== INSTRUCTION ==
Gather every line of the entries below that contains the string "block", copying each line in full. The match is case-sensitive.

== AVAILABLE DATA ==
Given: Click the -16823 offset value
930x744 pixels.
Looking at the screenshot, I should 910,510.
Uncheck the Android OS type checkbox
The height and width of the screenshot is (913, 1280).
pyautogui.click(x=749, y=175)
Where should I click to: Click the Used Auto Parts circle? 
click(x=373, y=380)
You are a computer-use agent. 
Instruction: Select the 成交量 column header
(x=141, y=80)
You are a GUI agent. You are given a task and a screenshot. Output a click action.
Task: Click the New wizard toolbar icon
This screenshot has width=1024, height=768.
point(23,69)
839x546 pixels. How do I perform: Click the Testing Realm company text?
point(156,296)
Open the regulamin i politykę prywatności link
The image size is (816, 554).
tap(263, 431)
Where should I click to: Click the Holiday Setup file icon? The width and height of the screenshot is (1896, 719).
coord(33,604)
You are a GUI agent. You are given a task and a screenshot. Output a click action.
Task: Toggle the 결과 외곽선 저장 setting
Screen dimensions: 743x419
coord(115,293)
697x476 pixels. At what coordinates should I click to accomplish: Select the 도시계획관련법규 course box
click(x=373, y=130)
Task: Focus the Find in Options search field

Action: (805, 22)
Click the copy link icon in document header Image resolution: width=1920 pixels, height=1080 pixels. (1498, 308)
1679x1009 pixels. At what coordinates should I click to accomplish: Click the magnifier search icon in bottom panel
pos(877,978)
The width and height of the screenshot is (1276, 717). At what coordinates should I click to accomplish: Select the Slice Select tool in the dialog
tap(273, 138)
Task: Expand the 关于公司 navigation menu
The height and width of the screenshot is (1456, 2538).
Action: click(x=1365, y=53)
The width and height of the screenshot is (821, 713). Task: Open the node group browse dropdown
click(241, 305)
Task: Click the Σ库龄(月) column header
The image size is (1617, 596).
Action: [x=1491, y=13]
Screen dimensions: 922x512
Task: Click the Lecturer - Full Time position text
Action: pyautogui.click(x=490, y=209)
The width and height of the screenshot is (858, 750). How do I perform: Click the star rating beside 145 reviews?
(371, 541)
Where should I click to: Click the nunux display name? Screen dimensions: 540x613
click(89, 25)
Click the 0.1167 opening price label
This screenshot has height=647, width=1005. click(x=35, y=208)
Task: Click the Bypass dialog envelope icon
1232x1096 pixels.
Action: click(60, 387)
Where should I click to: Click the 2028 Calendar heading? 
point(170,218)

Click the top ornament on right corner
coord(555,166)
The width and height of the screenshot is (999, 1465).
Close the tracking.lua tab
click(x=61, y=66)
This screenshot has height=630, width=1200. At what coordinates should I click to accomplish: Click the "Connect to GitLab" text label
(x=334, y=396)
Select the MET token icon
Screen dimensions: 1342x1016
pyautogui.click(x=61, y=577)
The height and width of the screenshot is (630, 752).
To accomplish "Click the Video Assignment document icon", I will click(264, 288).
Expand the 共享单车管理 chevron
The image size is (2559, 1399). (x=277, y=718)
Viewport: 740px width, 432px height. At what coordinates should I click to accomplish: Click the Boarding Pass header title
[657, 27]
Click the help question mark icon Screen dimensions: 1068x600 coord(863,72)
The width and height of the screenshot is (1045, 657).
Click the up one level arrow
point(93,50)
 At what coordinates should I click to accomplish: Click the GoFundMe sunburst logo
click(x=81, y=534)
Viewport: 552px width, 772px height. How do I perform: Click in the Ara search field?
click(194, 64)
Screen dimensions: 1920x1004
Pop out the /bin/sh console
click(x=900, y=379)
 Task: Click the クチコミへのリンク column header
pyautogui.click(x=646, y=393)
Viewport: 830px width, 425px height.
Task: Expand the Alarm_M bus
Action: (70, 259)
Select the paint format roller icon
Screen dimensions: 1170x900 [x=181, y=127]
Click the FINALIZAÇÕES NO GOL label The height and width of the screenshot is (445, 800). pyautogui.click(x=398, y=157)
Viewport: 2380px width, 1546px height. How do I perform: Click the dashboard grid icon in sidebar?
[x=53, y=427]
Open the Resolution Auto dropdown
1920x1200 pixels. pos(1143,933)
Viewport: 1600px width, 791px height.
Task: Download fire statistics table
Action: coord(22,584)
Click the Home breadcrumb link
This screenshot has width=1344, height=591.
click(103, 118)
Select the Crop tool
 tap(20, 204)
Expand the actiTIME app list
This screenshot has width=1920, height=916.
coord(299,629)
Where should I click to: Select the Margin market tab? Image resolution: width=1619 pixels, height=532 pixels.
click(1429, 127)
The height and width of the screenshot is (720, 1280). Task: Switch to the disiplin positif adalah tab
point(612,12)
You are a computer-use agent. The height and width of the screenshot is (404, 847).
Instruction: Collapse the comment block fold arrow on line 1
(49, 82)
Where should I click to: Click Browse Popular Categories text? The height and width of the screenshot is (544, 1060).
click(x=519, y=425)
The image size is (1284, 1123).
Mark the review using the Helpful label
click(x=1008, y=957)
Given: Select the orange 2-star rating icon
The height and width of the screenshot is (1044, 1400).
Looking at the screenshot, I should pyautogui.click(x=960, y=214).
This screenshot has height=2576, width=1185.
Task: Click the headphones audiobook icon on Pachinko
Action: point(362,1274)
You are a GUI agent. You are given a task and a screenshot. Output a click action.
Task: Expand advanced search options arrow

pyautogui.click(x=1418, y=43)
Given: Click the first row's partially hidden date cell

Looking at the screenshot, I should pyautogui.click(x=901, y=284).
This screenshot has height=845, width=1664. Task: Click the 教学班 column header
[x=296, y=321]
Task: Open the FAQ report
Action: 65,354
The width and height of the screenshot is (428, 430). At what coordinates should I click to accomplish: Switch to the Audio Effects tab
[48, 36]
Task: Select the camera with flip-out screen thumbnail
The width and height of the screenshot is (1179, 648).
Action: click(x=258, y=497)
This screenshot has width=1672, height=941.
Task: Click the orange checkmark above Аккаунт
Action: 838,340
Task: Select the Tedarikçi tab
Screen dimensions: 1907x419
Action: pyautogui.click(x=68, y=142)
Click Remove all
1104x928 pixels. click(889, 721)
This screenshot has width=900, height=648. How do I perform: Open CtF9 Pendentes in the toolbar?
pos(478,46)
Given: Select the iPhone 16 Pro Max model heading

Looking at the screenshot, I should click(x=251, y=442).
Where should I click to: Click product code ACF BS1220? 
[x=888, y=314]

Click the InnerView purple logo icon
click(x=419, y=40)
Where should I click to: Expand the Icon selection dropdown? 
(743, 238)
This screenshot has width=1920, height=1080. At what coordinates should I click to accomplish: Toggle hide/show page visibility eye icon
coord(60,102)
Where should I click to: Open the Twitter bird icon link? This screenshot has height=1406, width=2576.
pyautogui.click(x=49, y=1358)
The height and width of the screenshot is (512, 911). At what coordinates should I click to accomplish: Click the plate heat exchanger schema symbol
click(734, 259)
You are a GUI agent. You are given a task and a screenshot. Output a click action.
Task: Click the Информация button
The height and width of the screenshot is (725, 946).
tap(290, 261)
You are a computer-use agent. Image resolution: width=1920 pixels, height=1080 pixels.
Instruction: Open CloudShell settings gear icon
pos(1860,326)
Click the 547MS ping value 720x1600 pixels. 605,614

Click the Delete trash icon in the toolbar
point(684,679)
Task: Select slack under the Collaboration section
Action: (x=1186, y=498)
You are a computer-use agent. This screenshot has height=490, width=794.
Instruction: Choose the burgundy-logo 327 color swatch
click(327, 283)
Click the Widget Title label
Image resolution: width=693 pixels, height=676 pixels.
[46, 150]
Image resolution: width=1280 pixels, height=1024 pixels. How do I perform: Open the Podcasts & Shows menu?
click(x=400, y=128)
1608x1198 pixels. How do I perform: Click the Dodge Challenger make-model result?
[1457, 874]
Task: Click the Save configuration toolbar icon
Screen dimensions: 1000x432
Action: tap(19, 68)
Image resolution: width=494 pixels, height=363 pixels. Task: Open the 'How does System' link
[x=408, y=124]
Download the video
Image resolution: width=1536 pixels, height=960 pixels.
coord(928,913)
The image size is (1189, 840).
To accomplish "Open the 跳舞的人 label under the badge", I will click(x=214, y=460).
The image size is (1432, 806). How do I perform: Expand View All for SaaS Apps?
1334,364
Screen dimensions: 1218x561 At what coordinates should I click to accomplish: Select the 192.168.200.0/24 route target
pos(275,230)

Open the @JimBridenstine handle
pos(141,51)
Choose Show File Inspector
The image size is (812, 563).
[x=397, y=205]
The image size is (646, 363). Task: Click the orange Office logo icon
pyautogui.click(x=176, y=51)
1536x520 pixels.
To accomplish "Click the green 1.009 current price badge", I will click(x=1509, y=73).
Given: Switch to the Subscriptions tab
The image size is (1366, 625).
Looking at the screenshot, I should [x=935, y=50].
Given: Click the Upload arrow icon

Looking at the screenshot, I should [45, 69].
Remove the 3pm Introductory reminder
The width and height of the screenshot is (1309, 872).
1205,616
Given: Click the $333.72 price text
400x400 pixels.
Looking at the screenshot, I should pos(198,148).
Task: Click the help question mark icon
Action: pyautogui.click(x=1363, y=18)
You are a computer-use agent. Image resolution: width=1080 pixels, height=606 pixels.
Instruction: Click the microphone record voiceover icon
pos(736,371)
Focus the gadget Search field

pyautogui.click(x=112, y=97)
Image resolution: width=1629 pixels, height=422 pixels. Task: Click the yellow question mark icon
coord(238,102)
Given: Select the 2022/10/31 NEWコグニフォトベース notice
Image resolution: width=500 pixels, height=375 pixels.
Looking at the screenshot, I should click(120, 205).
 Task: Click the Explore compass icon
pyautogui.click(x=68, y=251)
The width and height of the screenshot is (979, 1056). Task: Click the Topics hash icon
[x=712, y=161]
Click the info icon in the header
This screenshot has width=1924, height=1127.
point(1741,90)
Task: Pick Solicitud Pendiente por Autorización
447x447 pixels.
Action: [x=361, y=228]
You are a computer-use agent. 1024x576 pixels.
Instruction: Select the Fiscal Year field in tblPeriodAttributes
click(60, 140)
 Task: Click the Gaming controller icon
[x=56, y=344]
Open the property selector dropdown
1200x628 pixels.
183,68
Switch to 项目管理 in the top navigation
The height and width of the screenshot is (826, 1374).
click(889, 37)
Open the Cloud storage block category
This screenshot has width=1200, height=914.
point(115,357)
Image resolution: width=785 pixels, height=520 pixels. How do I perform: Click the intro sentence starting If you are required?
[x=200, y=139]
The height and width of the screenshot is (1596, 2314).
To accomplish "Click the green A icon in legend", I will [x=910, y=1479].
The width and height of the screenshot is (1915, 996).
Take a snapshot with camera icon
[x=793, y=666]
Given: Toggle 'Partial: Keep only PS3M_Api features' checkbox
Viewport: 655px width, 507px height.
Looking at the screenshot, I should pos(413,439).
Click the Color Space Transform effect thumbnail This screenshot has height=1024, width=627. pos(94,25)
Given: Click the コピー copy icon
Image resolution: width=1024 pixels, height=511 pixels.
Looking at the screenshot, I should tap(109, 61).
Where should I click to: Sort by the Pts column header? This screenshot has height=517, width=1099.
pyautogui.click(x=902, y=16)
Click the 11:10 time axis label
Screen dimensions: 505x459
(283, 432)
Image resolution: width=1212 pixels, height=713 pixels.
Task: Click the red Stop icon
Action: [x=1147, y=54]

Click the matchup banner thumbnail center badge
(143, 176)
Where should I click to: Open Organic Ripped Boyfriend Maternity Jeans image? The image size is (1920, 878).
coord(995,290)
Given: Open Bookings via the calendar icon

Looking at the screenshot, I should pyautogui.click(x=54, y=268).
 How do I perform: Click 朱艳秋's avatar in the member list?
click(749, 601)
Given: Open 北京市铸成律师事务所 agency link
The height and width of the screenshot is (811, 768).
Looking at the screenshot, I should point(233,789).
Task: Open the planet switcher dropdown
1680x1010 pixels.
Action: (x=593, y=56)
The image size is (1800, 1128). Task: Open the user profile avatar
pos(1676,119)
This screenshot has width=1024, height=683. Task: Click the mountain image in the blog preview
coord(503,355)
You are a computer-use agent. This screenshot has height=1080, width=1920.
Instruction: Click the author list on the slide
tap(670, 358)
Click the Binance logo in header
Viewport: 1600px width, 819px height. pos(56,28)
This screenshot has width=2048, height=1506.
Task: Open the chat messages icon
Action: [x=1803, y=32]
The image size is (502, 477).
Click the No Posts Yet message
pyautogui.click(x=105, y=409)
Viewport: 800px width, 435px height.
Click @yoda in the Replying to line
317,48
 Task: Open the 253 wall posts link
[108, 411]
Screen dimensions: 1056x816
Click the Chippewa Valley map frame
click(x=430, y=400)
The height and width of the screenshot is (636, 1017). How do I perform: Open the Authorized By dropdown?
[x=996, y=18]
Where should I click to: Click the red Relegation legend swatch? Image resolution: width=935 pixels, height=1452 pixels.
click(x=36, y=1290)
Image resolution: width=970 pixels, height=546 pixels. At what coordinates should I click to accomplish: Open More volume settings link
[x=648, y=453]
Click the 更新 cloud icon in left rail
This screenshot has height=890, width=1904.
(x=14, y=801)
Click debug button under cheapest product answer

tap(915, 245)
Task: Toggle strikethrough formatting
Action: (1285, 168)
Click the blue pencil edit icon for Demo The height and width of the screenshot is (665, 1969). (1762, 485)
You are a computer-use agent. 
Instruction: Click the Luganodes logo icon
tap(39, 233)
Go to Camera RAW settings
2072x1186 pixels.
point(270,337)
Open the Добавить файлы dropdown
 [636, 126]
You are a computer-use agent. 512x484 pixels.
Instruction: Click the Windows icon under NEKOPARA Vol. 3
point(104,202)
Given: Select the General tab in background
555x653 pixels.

== THE OUTPUT ==
Instruction: Collapse the comment block fold arrow on line 1
Open the Cloud storage block category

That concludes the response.